Mathilde Monnier avec 12 danseurs, pour un spectacle racontant l’Argentine sous forme de bal populaire.

Sur scène, une salle de bal rappelant le décor semblable du mythique « Kontakthof » de Pina Bausch. Douze jeunes danseurs argentins viennent s’asseoir sur des chaises, face à face. Ils ont les vêtements des folies de Buenos Aires et en changeront sans cesse: talons vertigineux, robes évanescentes, couleurs fluo, sans peur de la vulgarité.

Mathilde Monnier aidée de l’écrivain argentin Alan Pauls a créé ce spectacle à Buenos Aires avec l’intention de représenter les 40 dernières années de l’histoire de l’Argentine, mais passées au crible des corps et des voix des danseurs. II n’y a ni narration, ni textes, juste un bal populaire et des saynètes. La grande Histoire s’exprime à travers les traces et souvenirs laissés aux danseurs. Ceux-ci chantent plus ou moins bien les chansons qui ont marqué chaque époque et ébauchent ou déconstruisent des pas de salsa, techno, samba, cumbia, rap, hip hop ou chamamé.


Il faut être bien au fait de l’histoire et de la culture argentine pour saisir ces évocations apportées par les danseurs eux-mêmes. On sent qu’on évoque tantôt les années noires, la dictature, tantôt le roi football, la fête ou les résistantes de la place de Mai avec leur danse des foulards. Mais pour l’essentiel cela reste très loin des spectateurs dans un micmac argentin certes plein d’énergie mais qui trop souvent s’étire sans fil.
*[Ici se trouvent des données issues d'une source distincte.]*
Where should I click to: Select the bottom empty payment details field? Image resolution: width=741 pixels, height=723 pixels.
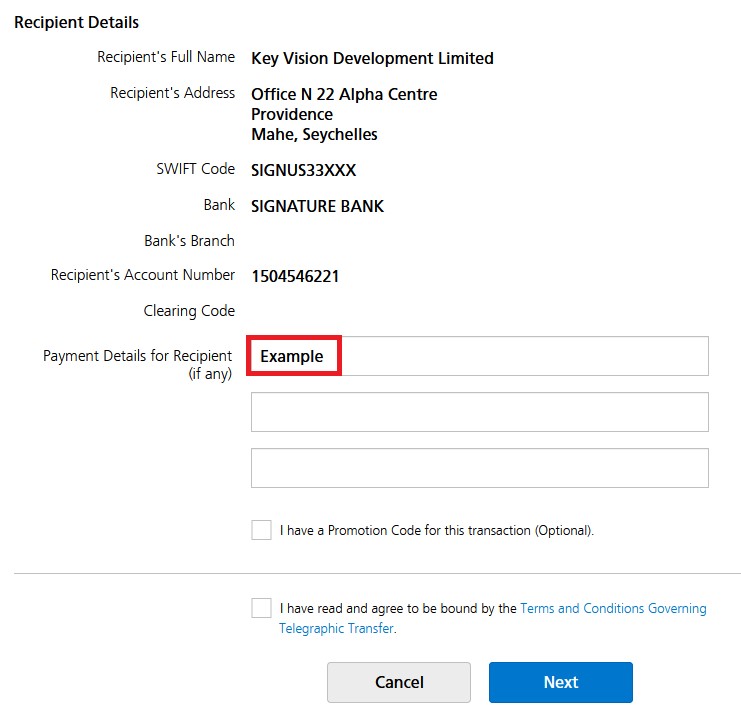pos(478,468)
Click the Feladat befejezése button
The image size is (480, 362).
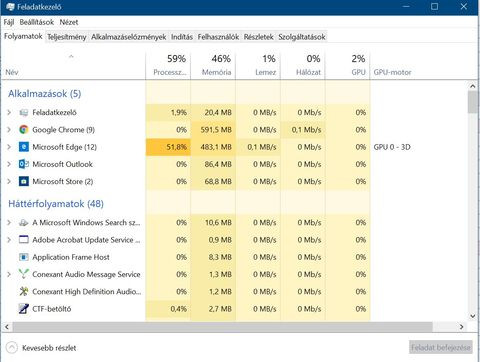pos(441,348)
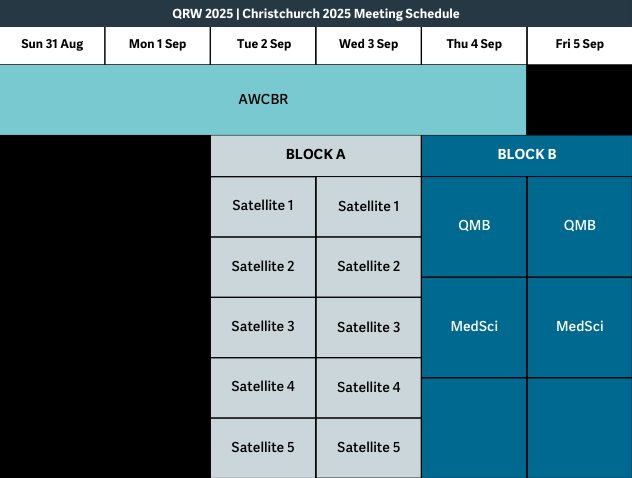Open the MedSci session under Thursday
Screen dimensions: 632x478
(474, 327)
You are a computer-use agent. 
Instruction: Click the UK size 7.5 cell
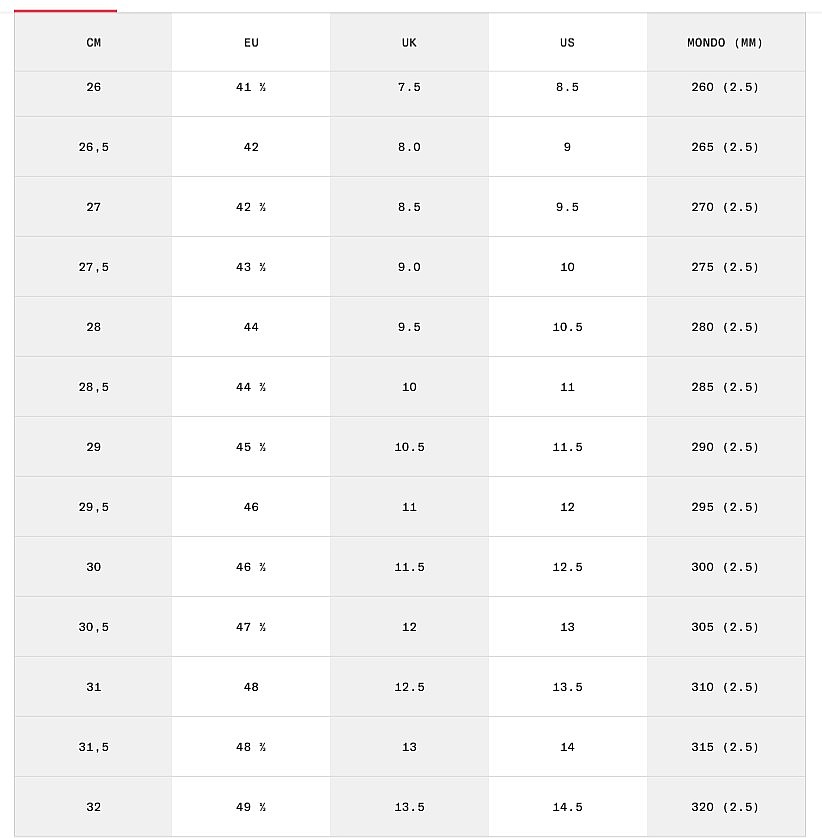[409, 87]
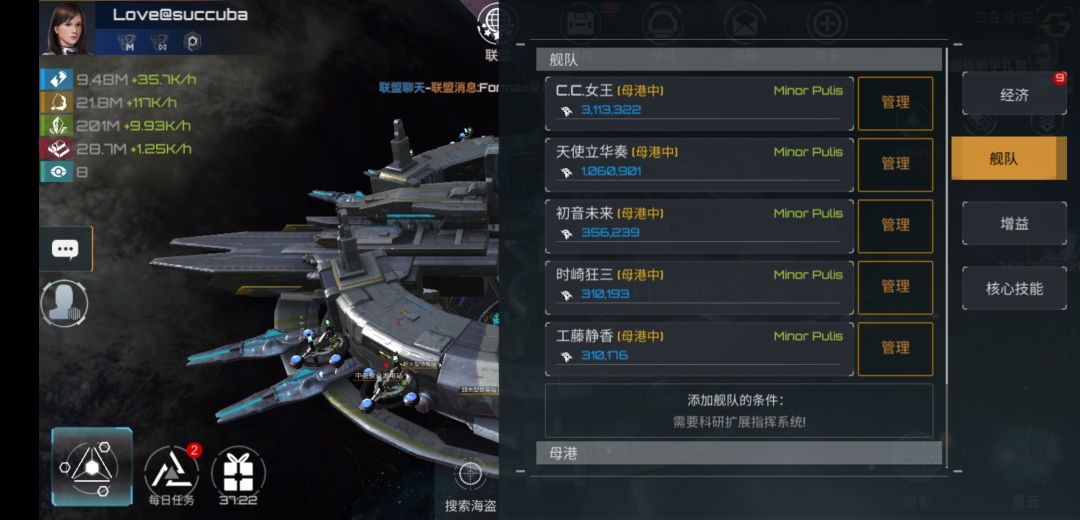The width and height of the screenshot is (1080, 520).
Task: Tap the commander silhouette voice icon
Action: (x=65, y=303)
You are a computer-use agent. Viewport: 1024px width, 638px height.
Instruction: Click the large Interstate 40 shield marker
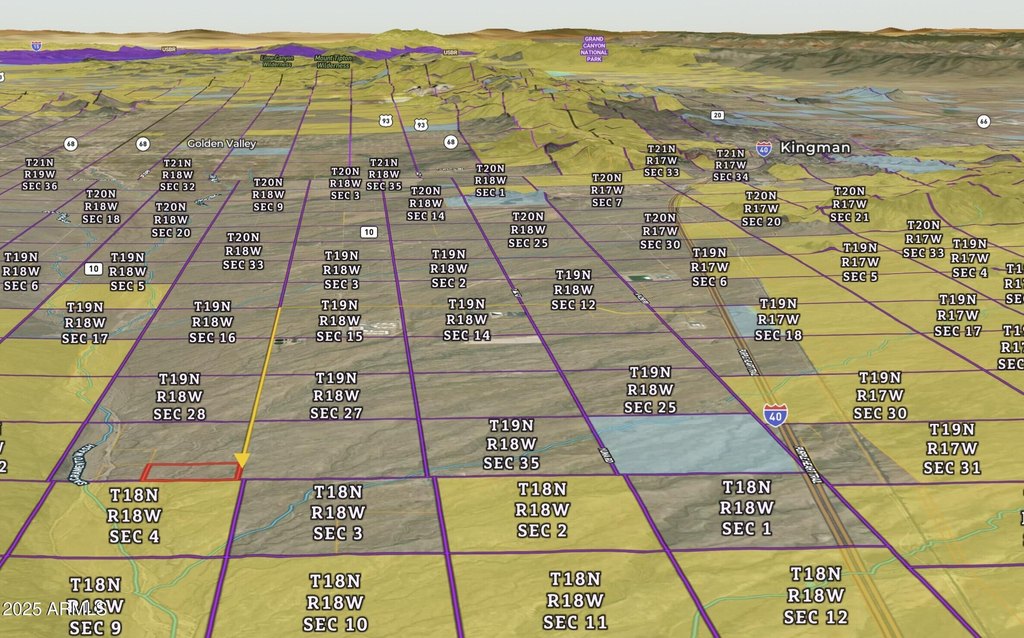tap(776, 413)
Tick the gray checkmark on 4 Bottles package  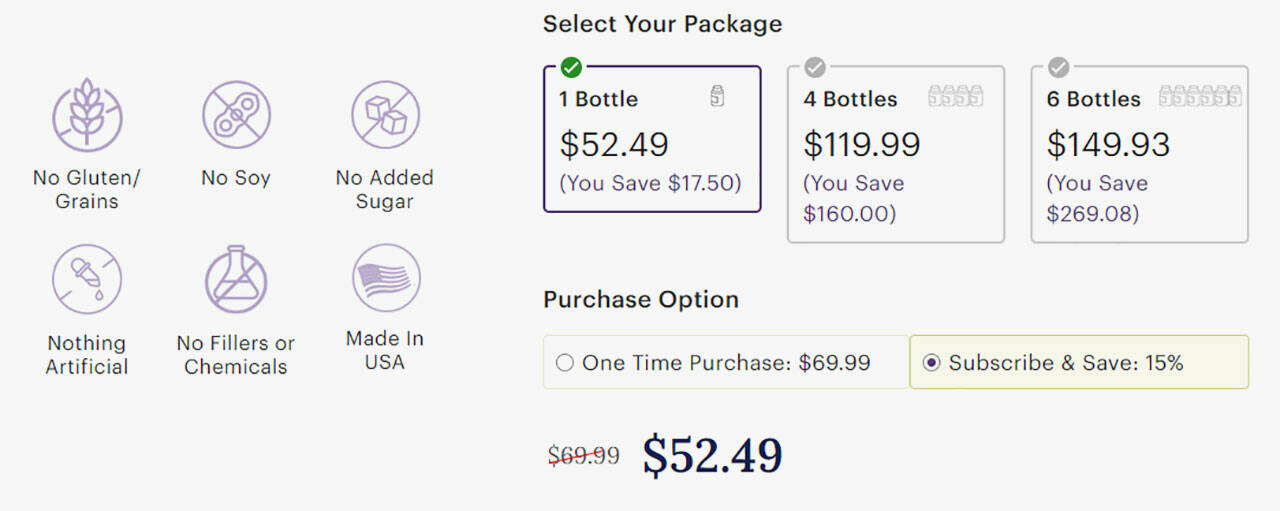coord(815,68)

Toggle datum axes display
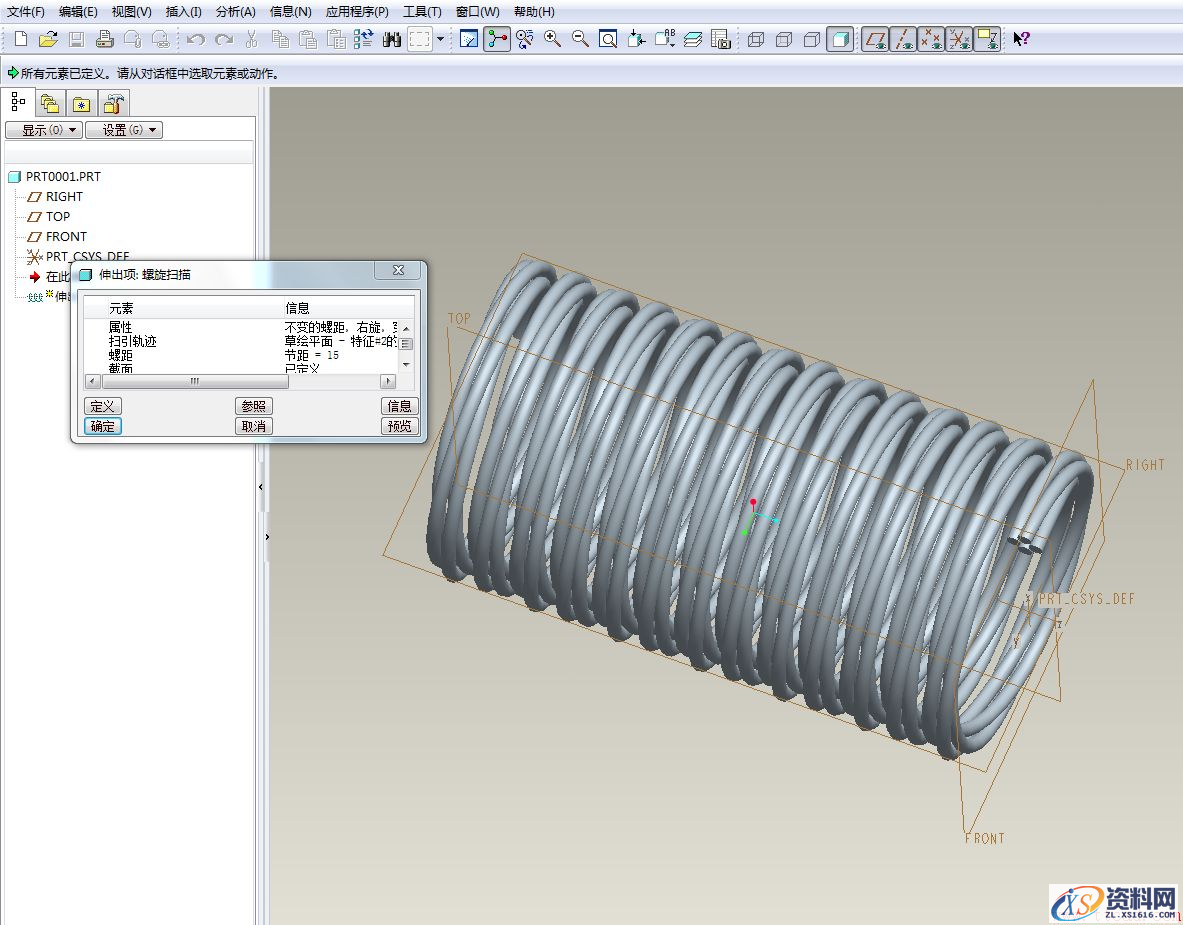(x=903, y=39)
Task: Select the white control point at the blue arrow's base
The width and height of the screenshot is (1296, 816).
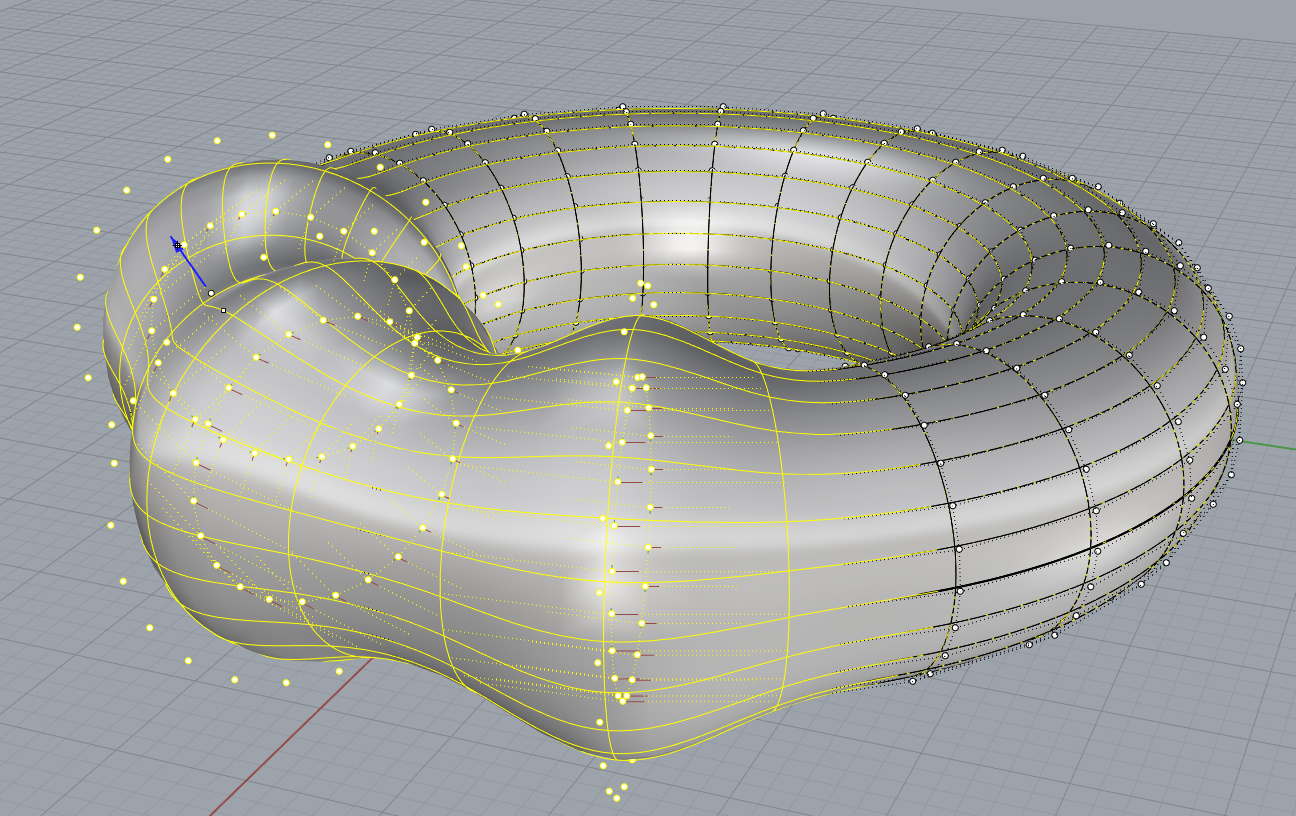Action: point(210,293)
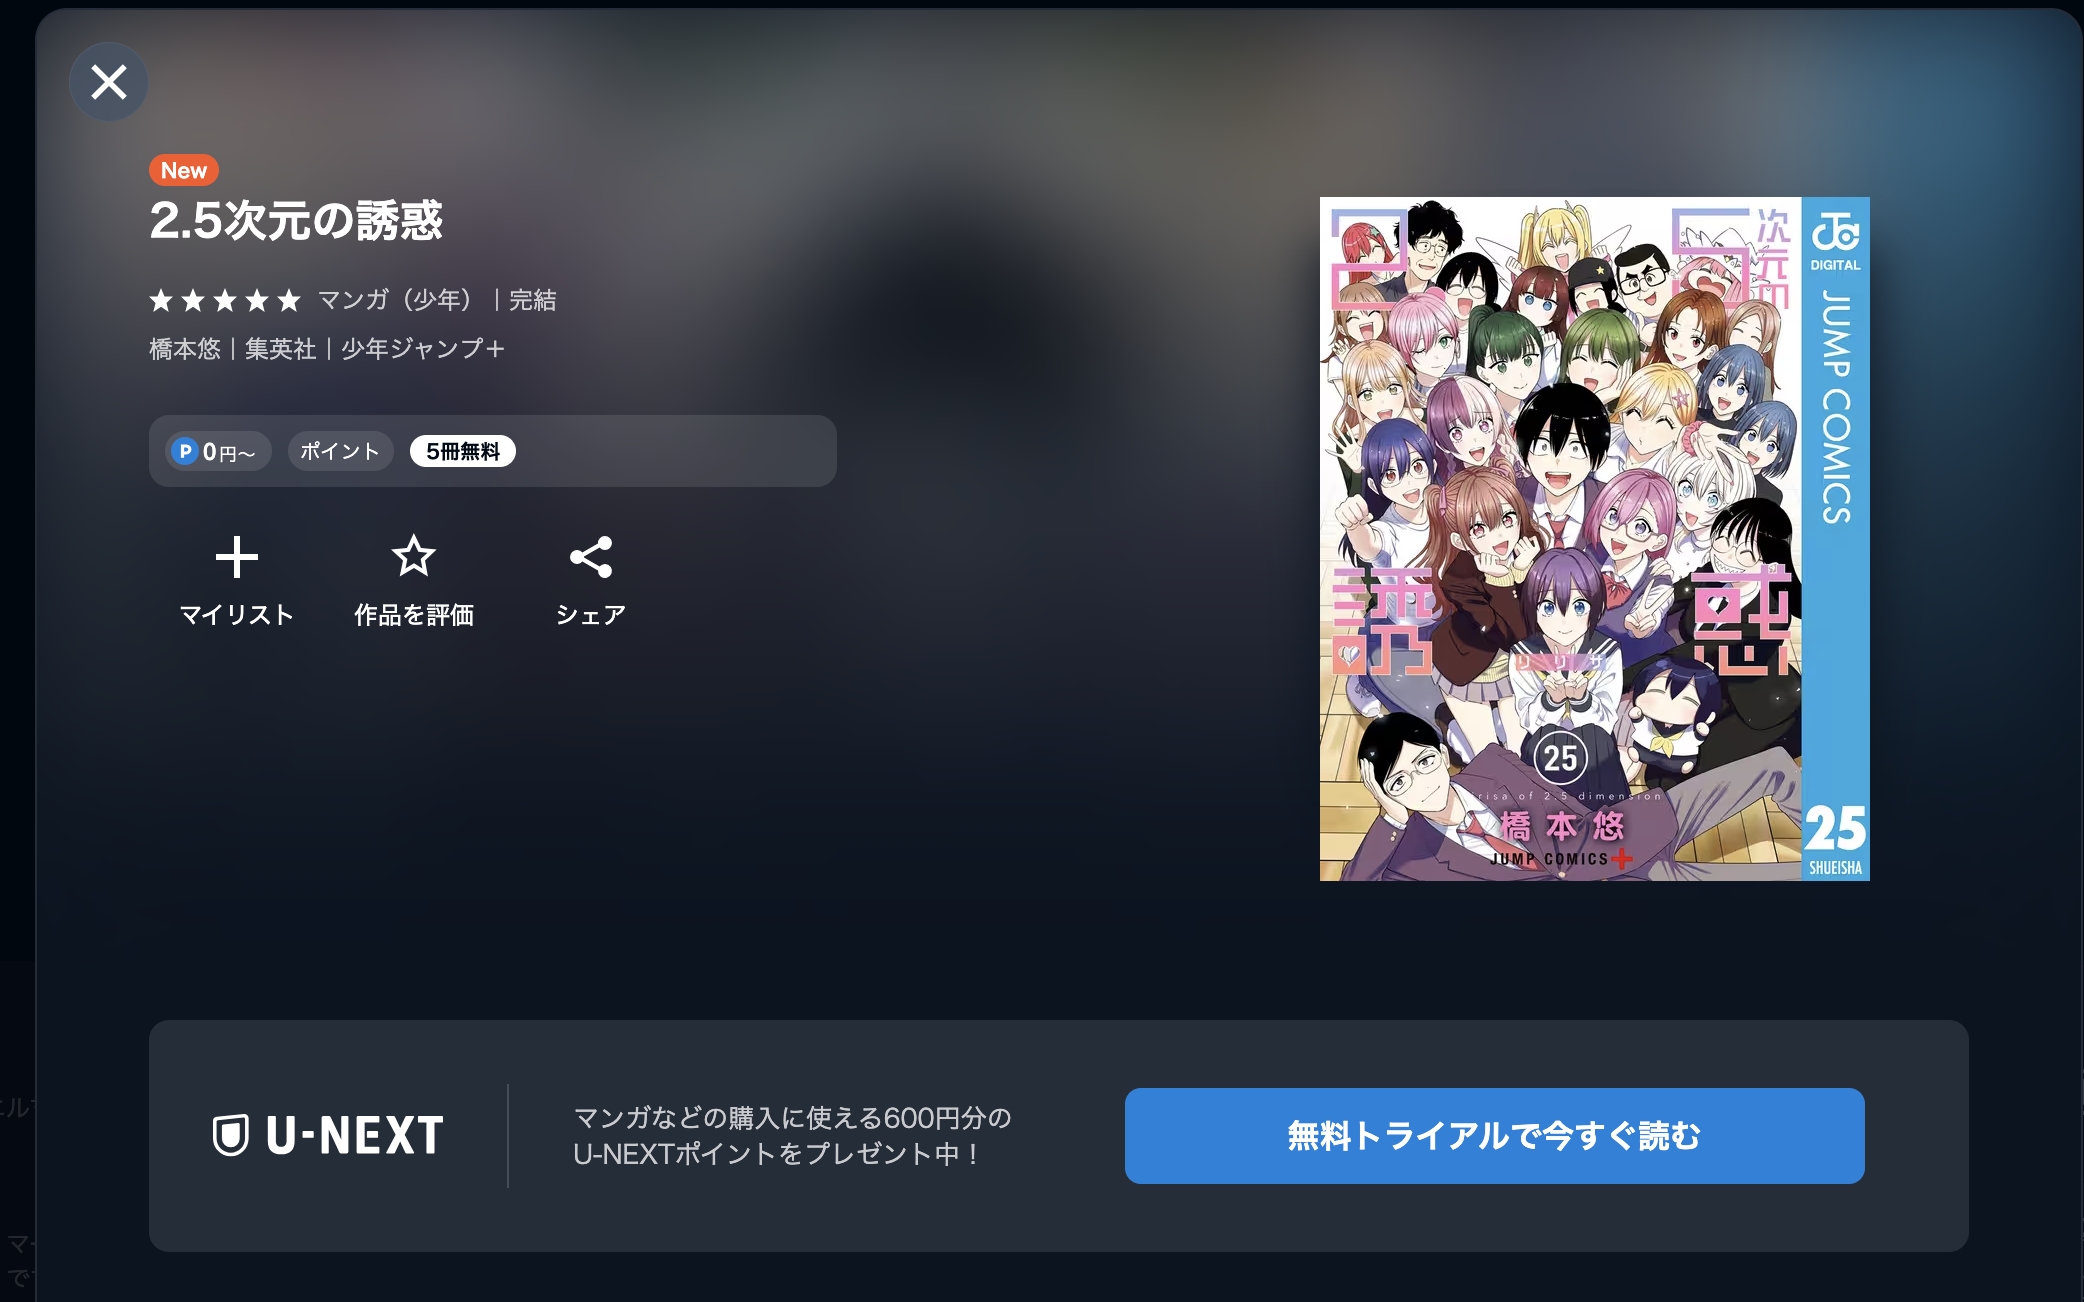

Dans les rares meilleurs moments, on peut s’imaginer sur une place de Buenos Aires dans la nuit, avec quelques aboiements au loin (on les retrouve dans la pièce) à suivre un groupe lancé dans une épuisante danse hip hop. Parfois, on est pris par ces corps tremblant comme sous la torture.

Le tango, lui, n’arrive qu’à la toute fin, plus consensuel, plus cliché certes quand on parle d’Argentine, mais qui nous vaut un beau moment avec ce couple qui commence à danser, peu à peu rejoint par les autres danseurs pour former une chaîne cocasse et belle, rappelant à nouveau Pina Bausch, avec en prime une femme qui se met à mener la danse, clin d’oeil aux machos argentins.

Mais comparer « El Baile » au « Kontakthof » de Pina Bausch c’est hélas mesurer le fossé qui les sépare.


  • El Baile au Théâtre National à Bruxelles, jusqu’au 16 novembre; à Charleroi danse le 18 novembre; au Théâtre de Namur du 29 novembre au 1er décembre; au Théâtre de La Louvière le 3 décembre.